By Matthew Tostevin
ABIDJAN (Reuters) - Doubts grew
on Tuesday over the French-brokered agreement to end Ivory Coast's war
after the West African country's president promised protesters opposed
to the deal that he would not betray them to rebels.
President Laurent Gbagbo referred to the accord reached in France, under pressure from the former colonial power, as "proposals".
His aide said they would have to be tailored to suit the mood in Ivory Coast, the world's top cocoa grower.
That appeared to fall short of the clear agreement for power-sharing that France, the European Union and African leaders endorsed at the weekend in the hope of ending a four-month civil war.
News of the deal triggered three days of riots in Abidjan during which France's embassy and army base were attacked, French-owned shops looted and foreigners pulled from cars by angry youths in search of French citizens.
The protesters left the streets on Monday only after Gbagbo told them to go home. He said he would not comment further on the talks at Linas-Marcoussis until he had met with deputies and the army -- which calls parts of the agreement humiliating.
"Do not worry, what was said in Marcoussis are proposals," said Gbagbo, to loud cheers. "I am not ready to betray you."
Gbagbo has named a new prime minister to form a government meant to reconcile people in a country that has been fractured on ethnic lines by a war that blew up from a failed coup last September 19.
The main sticking point now is who will get the defence and interior ministries -- something the biggest of three rebel factions, the Patriotic Movement of Ivory Coast MPCI), says were meant to come its way so it would the have confidence to disarm.
APPEAL TO UNITED STATES
Ivory Coast's ambassador in Washington rejected the possibility that the posts could be given to the rebels and appealed to the United States to make sure this did not happen.
Against the backdrop of growing unease, the MPCI rebel group said it had word the army was planning a huge attack with helicopter gunships.
Fighting has left hundreds of people dead and displaced more than one million.

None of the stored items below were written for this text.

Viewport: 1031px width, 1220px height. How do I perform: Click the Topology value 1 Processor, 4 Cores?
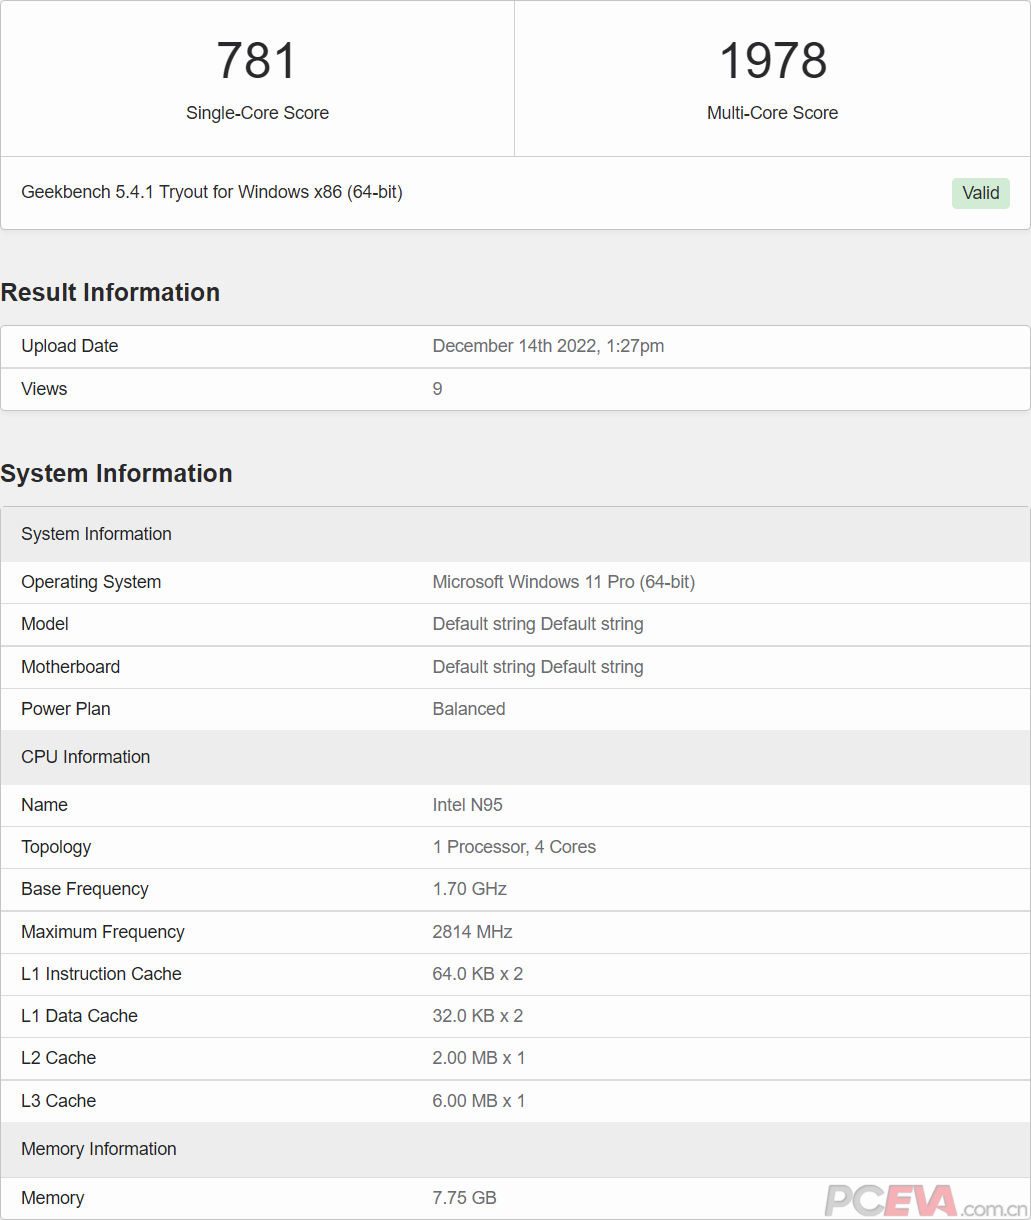pos(514,847)
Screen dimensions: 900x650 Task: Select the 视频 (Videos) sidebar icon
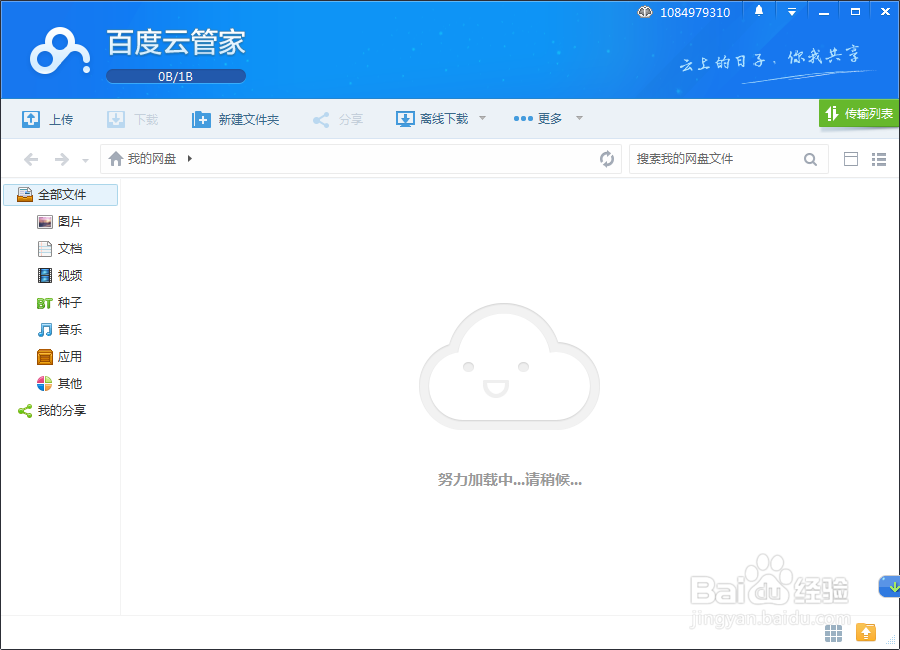[44, 275]
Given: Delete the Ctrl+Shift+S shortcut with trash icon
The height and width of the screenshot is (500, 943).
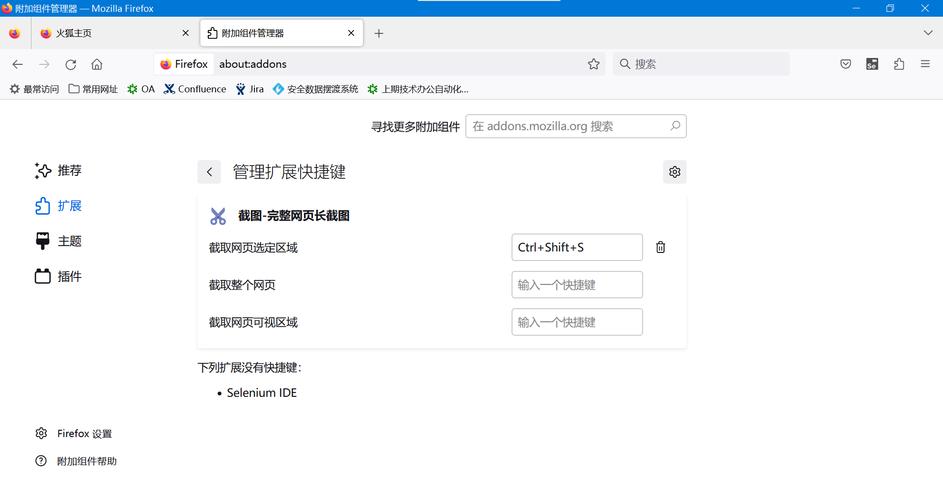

On both sides of a front that roughly splits the rebel-held largely Muslim north from Gbagbo's heavily Christian south, the deal is generally seen as a victory for rebels holding at least half the country.
"It goes without saying that it is hard to swallow for the people and the authorities have to take that into account," Gbagbo's adviser Toussaint Alain told Reuters from Paris.
"We will find a way to make it suitable and see to what extent it can be applied."
The rebels accuse Gbagbo of fanning discrimination against northerners and immigrants who make up a quarter of the 16 million population. Gbagbo says the rebels just want power.
Tension is mushrooming in the south between local people and the northerners and immigrants who for generations have come to work in the fertile region. Several men were injured on Monday in clashes at Agboville, 80 km (50 miles) from Abidjan.
Protesters in Abidjan said they would wait for Gbagbo to speak, probably on Wednesday, before organising new marches. But they planned to meet on Tuesday at the U.S. embassy -- next door to the French mission -- to request help from the United States.
France has committed a 2,500-strong force to protect some 20,000 citizens in Ivory Coast and stop the spiralling crisis, but has said French soldiers will not be used to install the new government.